◆ Task details
Please return only the lines between the line with "You are a GUI" and the final line of the entries, both included, and exclude pictures.

◆ Material supplied
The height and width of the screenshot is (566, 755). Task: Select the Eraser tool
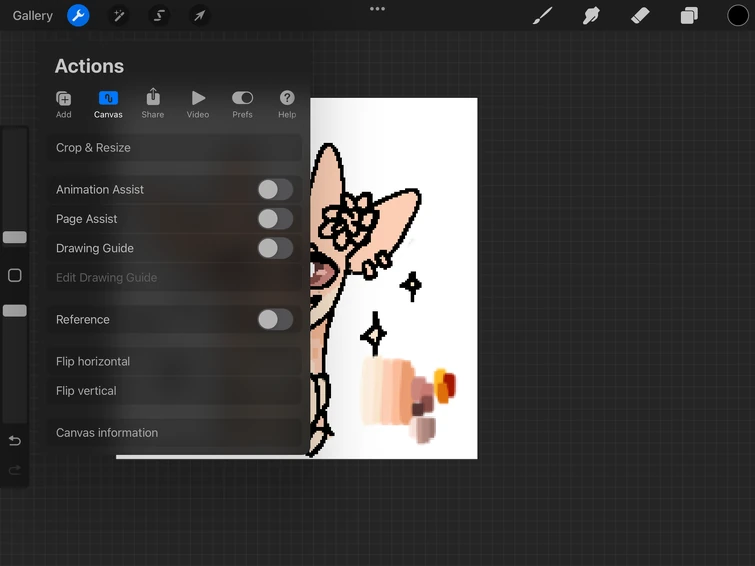[640, 16]
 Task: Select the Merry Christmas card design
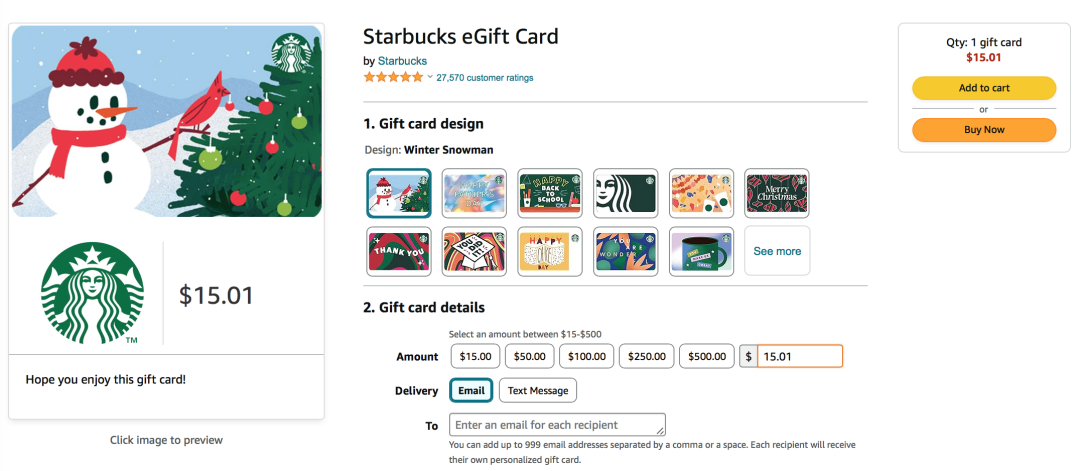pyautogui.click(x=777, y=193)
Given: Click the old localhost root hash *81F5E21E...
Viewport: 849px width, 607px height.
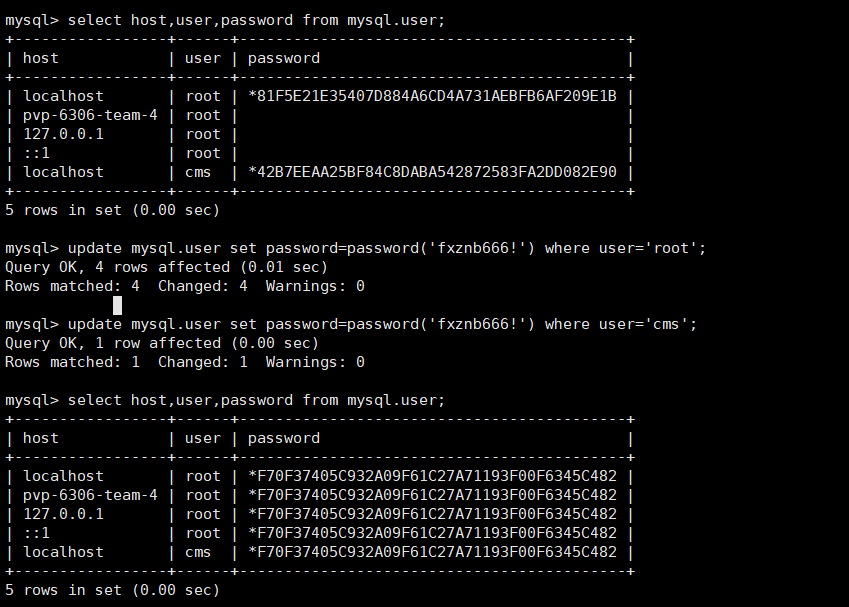Looking at the screenshot, I should pos(432,96).

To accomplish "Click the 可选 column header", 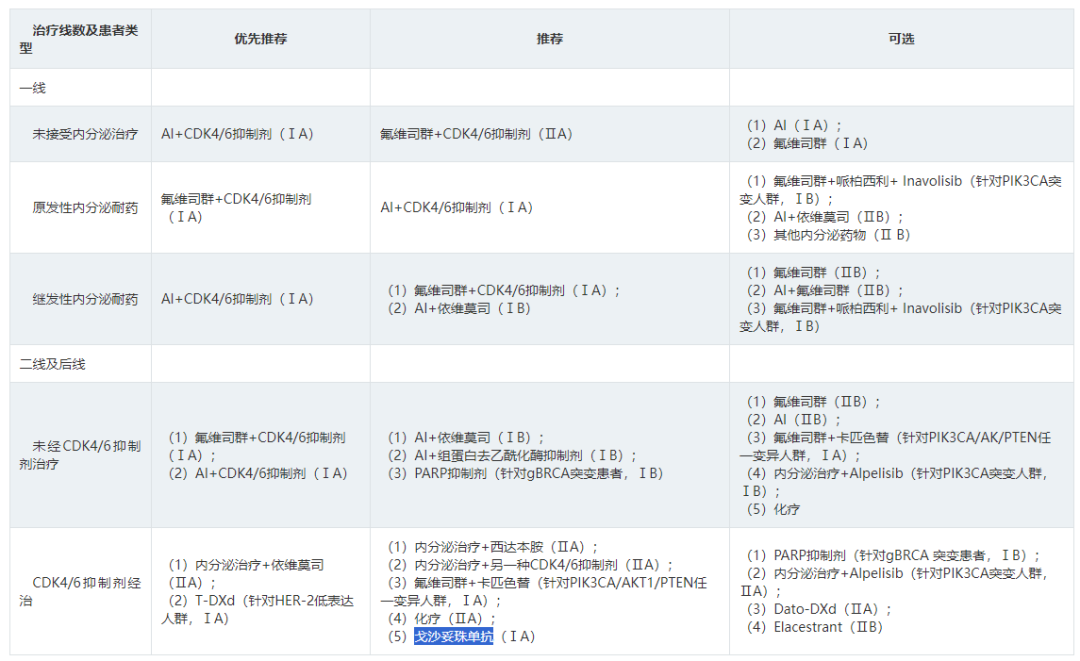I will [x=901, y=39].
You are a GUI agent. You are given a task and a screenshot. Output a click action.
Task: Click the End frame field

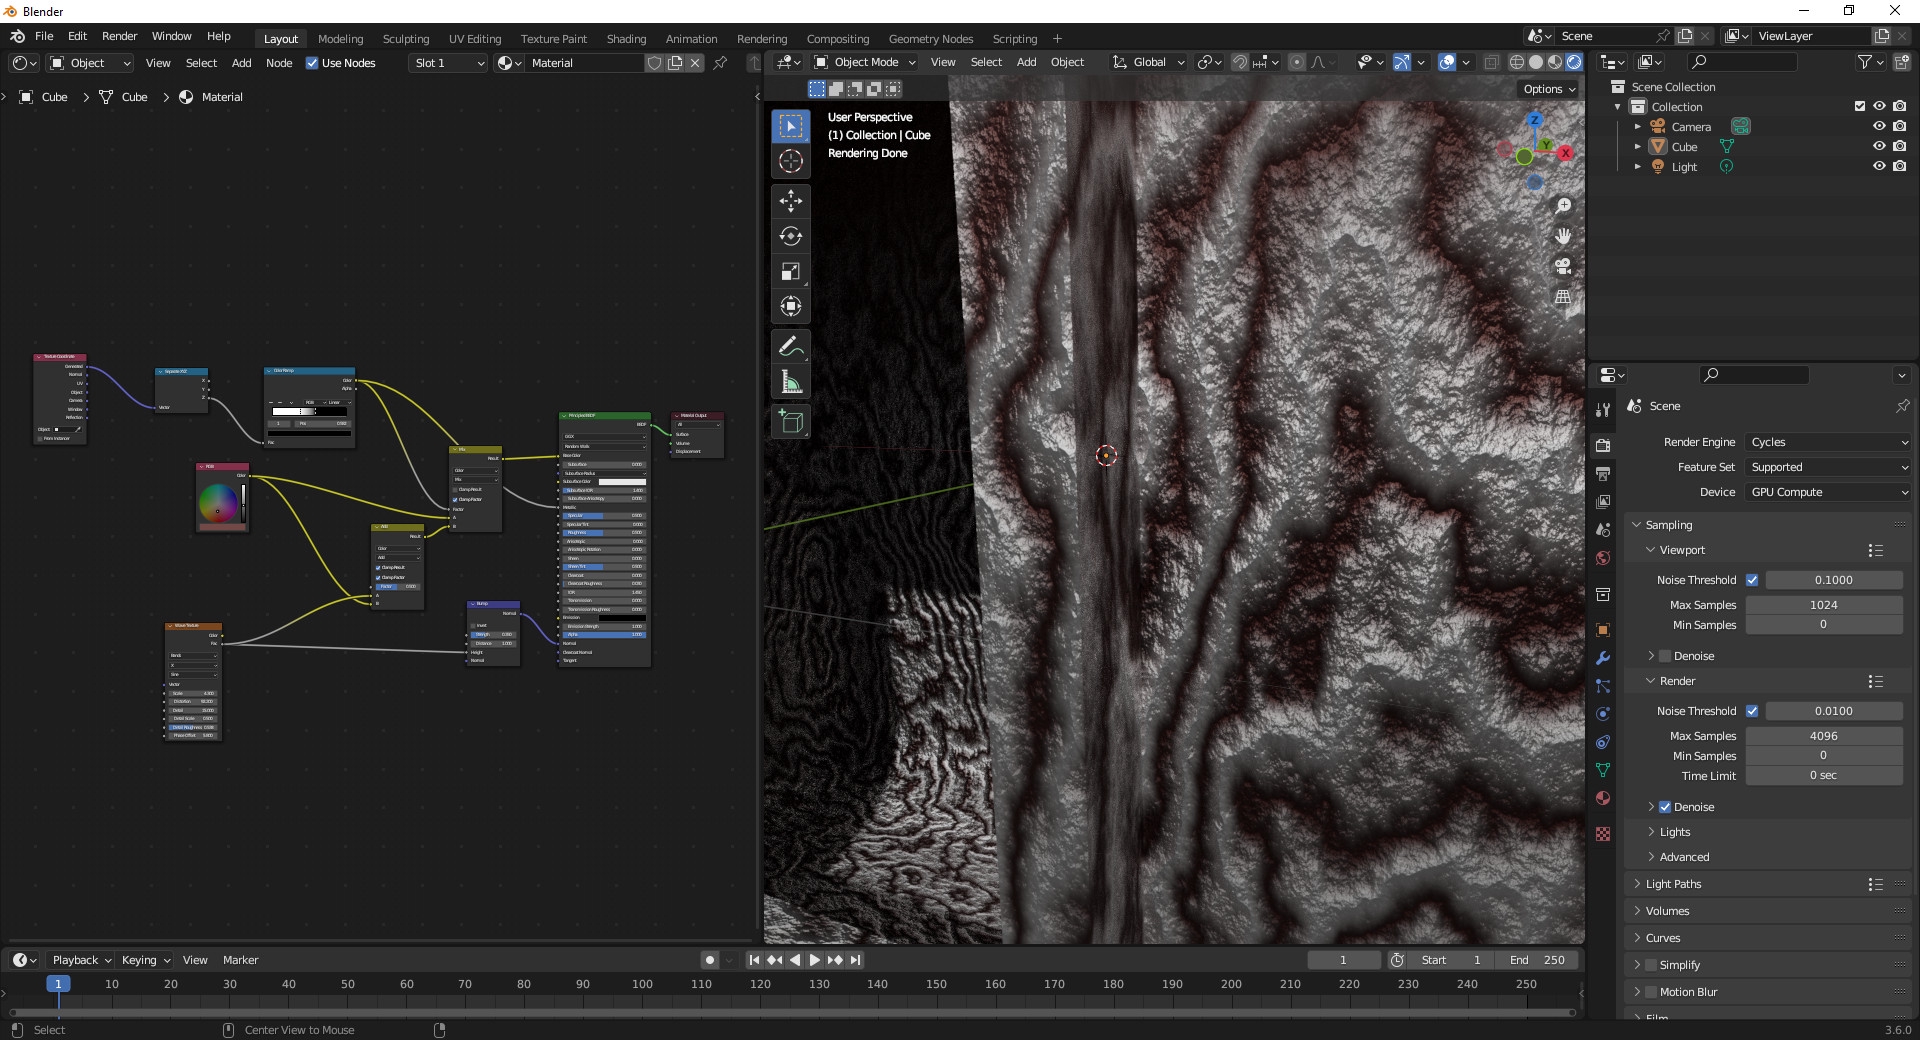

◆ Answer for this exercise
You are a GUI agent. You are given a task and a screenshot. Output a click action.
Task: Click the End frame field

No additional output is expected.